For the practitioner quietly building what’s next.
Greetings.
Twenty-six years in this field teaches you something: the fundamentals don’t change. How people learn, how they grow, what makes a room shift — that stays true.
What changes is everything around it.
I cover three things. Learning — the craft of helping people develop, in rooms, on Zoom, and in the messy middle of real work. Technology — specifically what AI is actually doing to how knowledge work gets done, from someone using it daily, not theorising about it. And transformation — what it means to evolve a practice that’s already worth something into one that’s built for what’s next.
Now I write about it honestly. Not a tech blog. Not another hype letter. A practitioner’s dispatch, peer-to-peer, every issue following an idea to where it lands in something usable.
THE BEAT
Every issue lives somewhere in this territory. The best ones sit at the intersection of all three.
01
LEARNING
The science and craft of how people actually learn and develop.
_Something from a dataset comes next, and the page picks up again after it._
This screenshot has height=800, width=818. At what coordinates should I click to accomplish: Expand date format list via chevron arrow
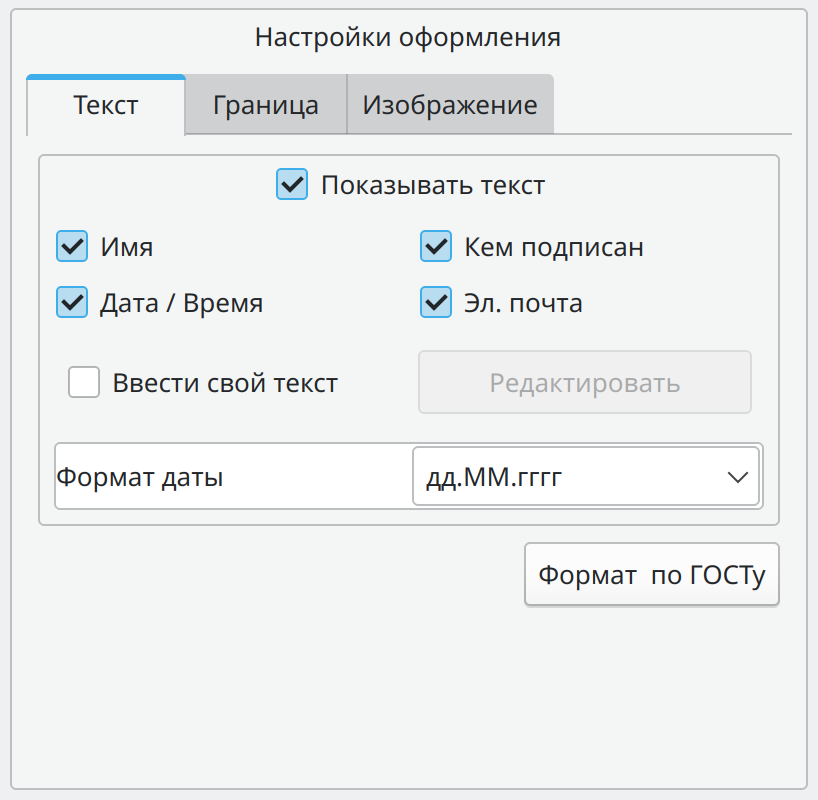click(x=738, y=477)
What works in rooms, in coaching conversations, in self-directed practice. The timeless fundamentals, and how they’re being reframed by a world that keeps changing.
02
TECHNOLOGY
Shiny new things without the hype.
How AI and adjacent tools are reshaping how knowledge work gets done — for the practitioners doing it. Hands-on, grounded in real use, written by someone in the middle of it.
03
TRANSFORMATION
The deeper current running under both.
What it means to evolve a practice, a career, an identity. The personal and professional arc of someone who’s been in the game long enough to see it shift — and is choosing to move with it.
Clay Lowe
COACH – TARINER – FACILITATOR
26 years in learning and development. West Point graduate. Army veteran. NLP practitioner. I’ve designed and delivered learning for organisations from small teams to some of the biggest companies in the world. A few years ago I started integrating AI into how I run my practice — and the results changed what I thought was possible for one person doing serious work. Coach Clay is where I write about what that looks like.